(Extracted material Opens)
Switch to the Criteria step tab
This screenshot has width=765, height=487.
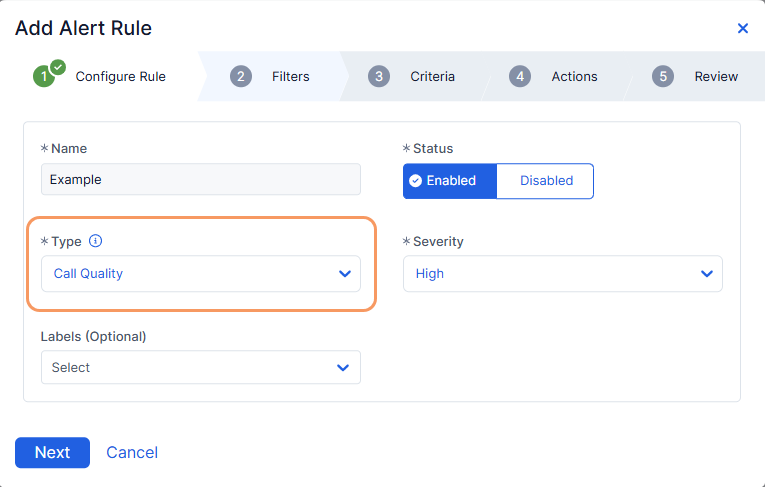432,76

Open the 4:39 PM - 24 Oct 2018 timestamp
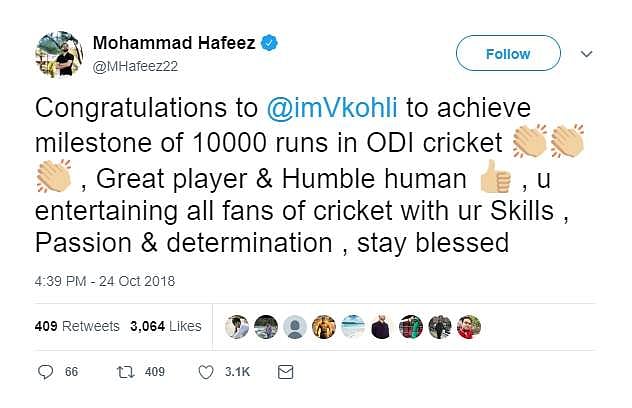[104, 281]
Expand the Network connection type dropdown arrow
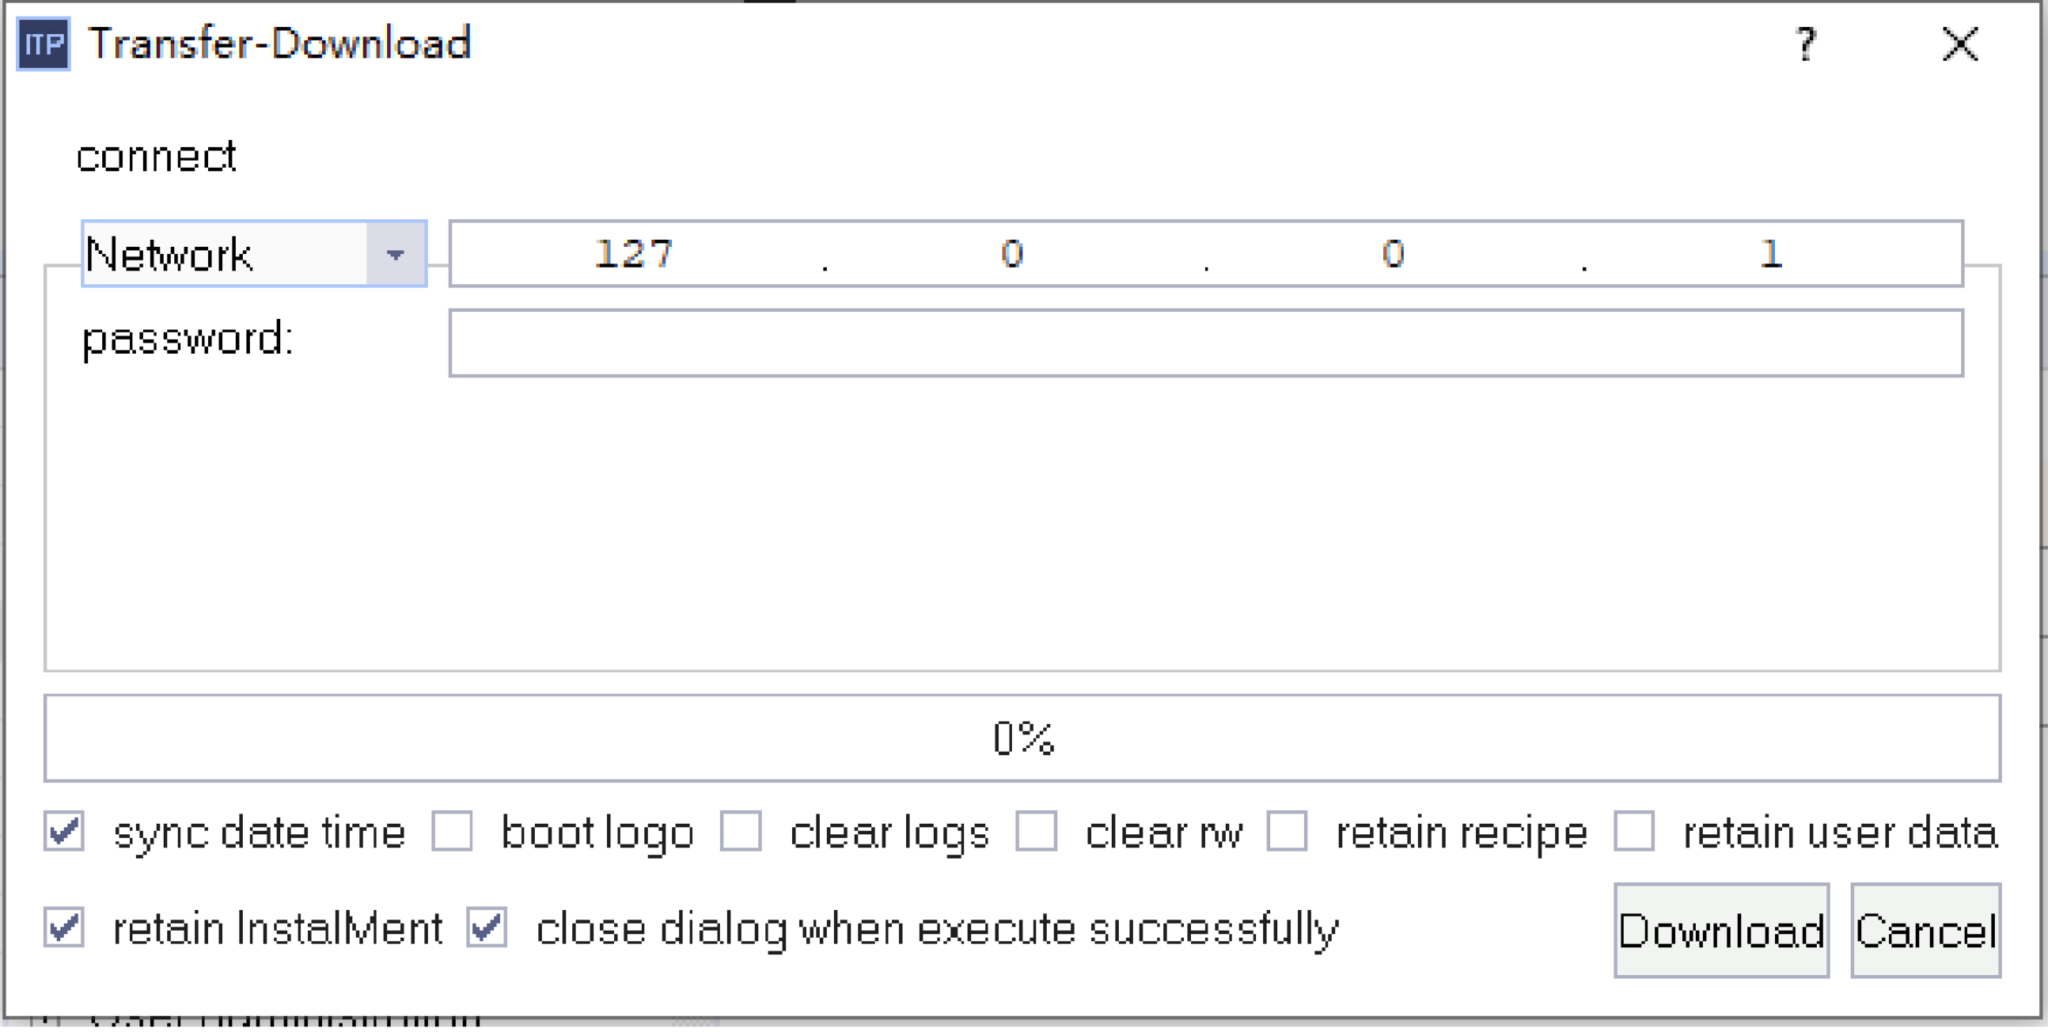 pos(395,254)

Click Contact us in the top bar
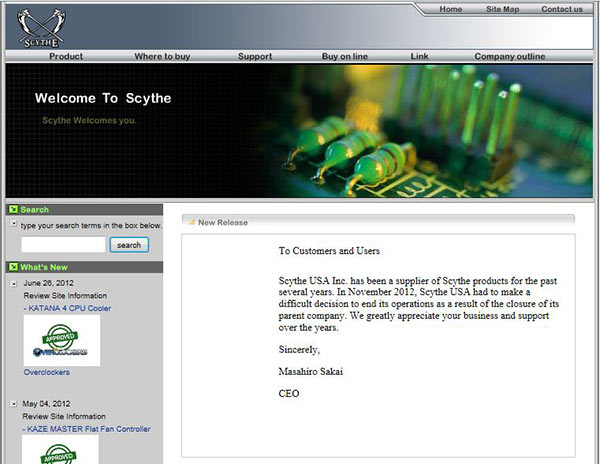coord(561,9)

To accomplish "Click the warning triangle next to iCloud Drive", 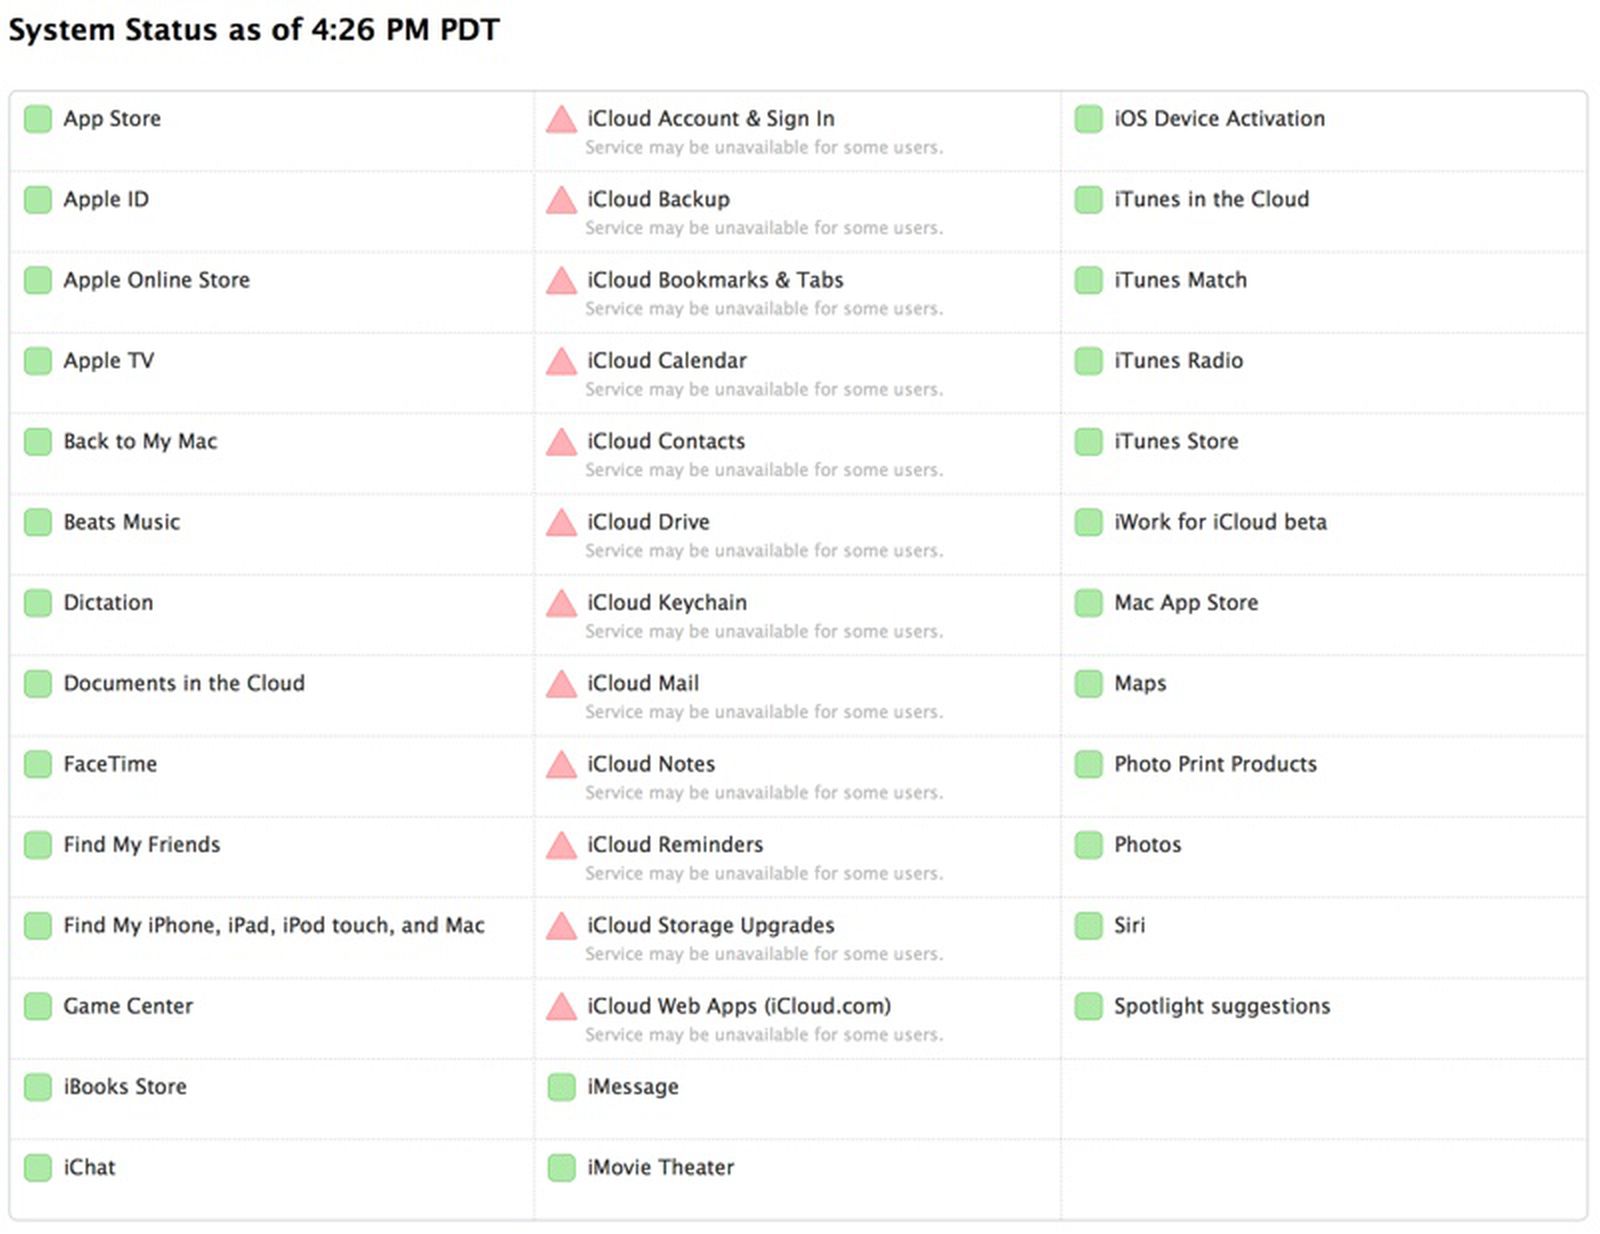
(Extracted material Closes)
» What you have to do
Give the data again exactly as it stands, apart from the pictures.

» Response to this task
Switch to the Criteria step tab
This screenshot has width=765, height=487.
432,76

Open the 4:39 PM - 24 Oct 2018 timestamp
[104, 281]
Expand the Network connection type dropdown arrow
 pos(395,254)

Click Contact us in the top bar
coord(561,9)

To accomplish "Click the warning triangle next to iCloud Drive", 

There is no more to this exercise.